6. Портал «Что и требовалось доказать» интервьюирует Бахыта Кенжеева. Это интервью с сугубо биографическим уклоном: журналиста Арсения Кайсарова интересует материальная сторона жизни литератора в эмиграции и сама, так сказать, онтология радикальной перемены судьбы. Кенжеев охотно рассказывает, как преодолевал трудности после приезда в Монреаль и как профессия переводчика помогает ему до сих пор: «Сейчас я член международной ассоциации переводчиков-синхронистов и очень горжусь этим: в ней всего 2000 человек. Я раз пятьдесят ездил с делегациями МВФ. Рабочий день продолжался по 18 часов, но было страшно интересно».

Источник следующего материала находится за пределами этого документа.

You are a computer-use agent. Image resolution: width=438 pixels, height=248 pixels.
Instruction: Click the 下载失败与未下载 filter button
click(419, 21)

7. У Леонида Юзефовича в скором времени выходит новая книга рассказов. С писателем поговорила Мария Башмакова из «Коммерсанта». Юзефович определяет фундаментальную разницу между романом и рассказом так: «Романист должен растворить себя в своих героях, при этом быть немного философом, немного психологом, социологом, журналистом и много кем еще. А в рассказе звучит одинокий авторский голос, он ближе к поэзии». Заходит речь и о герое «Самодержца пустыни» — бароне Унгерне, который появится и в новой книге: «Надеюсь, после этих рассказов мы больше уже не встретимся. Я сказал о нем все, что мог». Сознательно не цитирую больше: интервью очень интересное и рекомендуется к прочтению.

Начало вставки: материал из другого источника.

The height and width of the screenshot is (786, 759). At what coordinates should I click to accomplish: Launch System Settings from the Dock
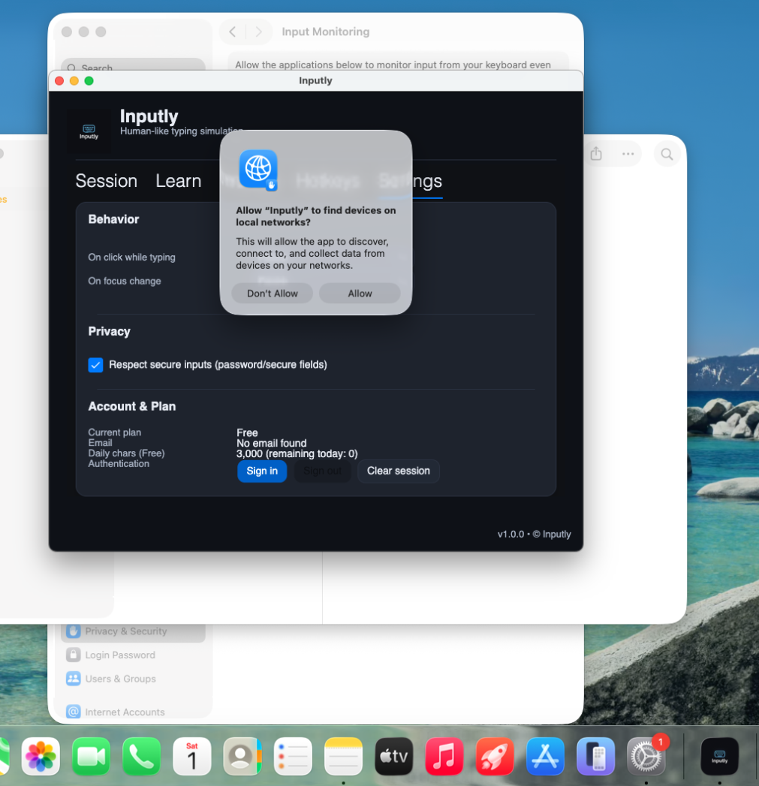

8. Философ Оксана Тимофеева, автор книги «История животных», поговорила с «Инде» о современных отношениях человека с животными и о том, почему жестокие поступки людей часто называют зверскими. «Нам же не придет в голову называть волка жестоким за то, что он съел зайца. Человек перверсивен в самой своей сути и в погоне за наслаждением готов идти до конца» (далее следует, не для слабонервных, пересказ статьи Жижека, где описан опыт над котенком в центрифуге). «История животных», которую сама Тимофеева относит к critical animal studies, — глубокая книга; это интервью дает о ее глубине некоторое представление. Вот, например: «Я не могу понять, изменился ли уровень отчуждения между нами по сравнению с предшествующей эпохой. Да, мы видим на Animal Planet совершенно человекообразных зверей, отношения которых диктор описывает в человеческих понятиях любви, дружбы, сострадания — это фразы вроде „мать страдает из-за смерти детеныша”, „лев флиртует с львицей”… Но вместе с тем это отчуждение проявляется в расистских, ксенофобских, шовинистических высказываниях, когда человека другой религии, культуры или этнической принадлежности сравнивают с животными. Из этого очевидно следует, что человек ставит себя выше животного». Самые невезучие животные в человеческом дискурсе, согласно Тимофеевой, голуби — «радикальный субъект современности, главные панки городов». Кроме того, различение животного и человека через язык, Человек-Паук и парадоксы свободного/несвободного существования животных на планете людей: «В Средние века по городам гуляли гуси, свиньи и другие домашние животные, сейчас же город — это, если не считать „нелегалов” городской фауны… — представляет собой стерильное пространство. В наших домах практически не осталось насекомых; звучит смешно, но тараканов вытеснил капитализм».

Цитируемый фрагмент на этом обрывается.